Patrick Gallen, Partner, People and Change Consulting, Grant Thornton Ireland
Many of us have been working remotely for almost 18 months by this stage, with lots of highs and lows from that experience. There is a sense around the world that we all need to transition back to the office, with some form of hybrid/blended working set to remain.
Most organisations have been able to maintain productivity; and indeed for some, improve performance during the pandemic through remote working, albeit with challenges around technology, employee resilience, and the feeling of isolation. As organisations begin to review their arrangements for the future, what are some of the issues that management need to be looking at?
Transitioning back to the office brings up many key questions: How many days do we need to be in the office? How do I fairly manage a team that’s partly in the office, partly not? Should I let employees choose when and where they work or assign specific in-office days? To help answer some of these questions, it is useful to look at experience from around the world and where organisations have already had a tried and tested approach to this previously.
Many organisations have looked at Australia, since many Australians returned to the office in late 2020. There are up to five different models emerging in Australia; from fully remote, to fully back to the office, with a clubhouse model of hybrid working, and somewhere in-between. In the clubhouse model, employees visit the office when they need to collaborate and return home to do their focused work. The office serves as a social hub – the place where people go to meet, socialise and work together.
What I see emerging is that organisations and managers who are weighing these potential workplace options should look to their company’s purpose and strategy, as well as their employees’ preferences and work styles. A technology company paying a premium for offices in a tech hub and selling its product online may well choose to become fully virtual. But a small design firm that uses its office both as a showroom and a place of collaboration may prefer the clubhouse model. Whatever the best option, organisations need to be aware that what works for one organisation, may not work for another.
Another key question is – what does it mean to be a manager today? Being an excellent ‘digital manager’ in a hybrid environment will demand a new set of skills to succeed in a world of remote work, automation, and shifting employee expectations. In my experience, a lot of managers are not prepared and ready for this transition, which could have implications for organisational performance in the short to medium term.
Resisting old routines when returning to the office should be a key priority for managers. Take the opportunity to identify what has worked for your organisation in the last year – and hang on to those practices. Maybe it’s about how you have been leading and managing your team. ‘Checking-in’ may have been much more productive than ‘Checking-Up’!
Making hybrid workplaces fair will be important. New working arrangements will create different power dynamics, and managers need to prepare for that. As work and life become more intertwined, managers need to take new approaches to building trust, and think about how the organisational culture needs to evolve and change in this new environment. This has implications for talent management as well, including recruiting, developing, and managing your key people.
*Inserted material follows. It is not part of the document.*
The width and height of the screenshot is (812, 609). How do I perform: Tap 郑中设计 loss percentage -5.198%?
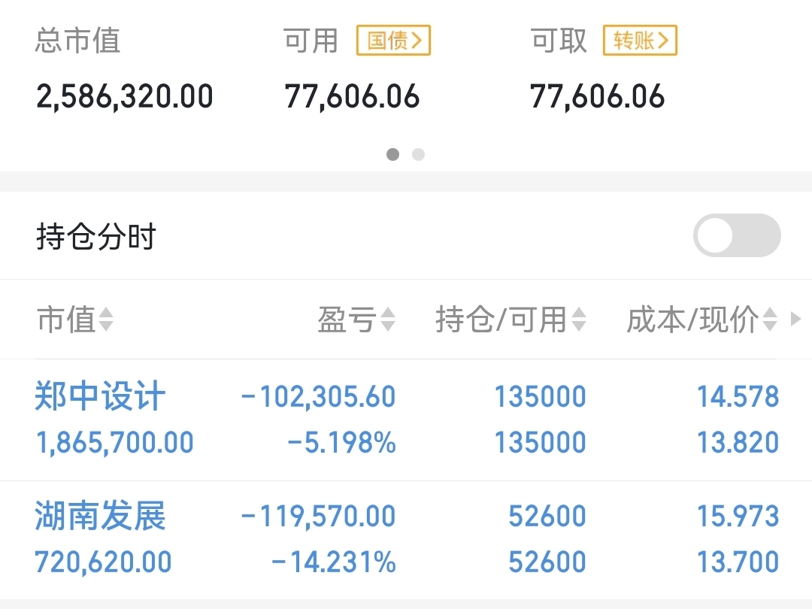(341, 443)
Finally, being a manager isn’t easy at the best of times; and with the transition to hybrid working for many, you do need to prepare yourself for the bumpy road ahead. If there is one lesson learned about the workplace during the pandemic, perhaps it is not that working from home was better or worse than working from an office, but that each had its merits. In the future, it seems likely that firms won’t converge on a single workplace model, but will instead go in many different directions as they seek out models that are tuned to their business needs.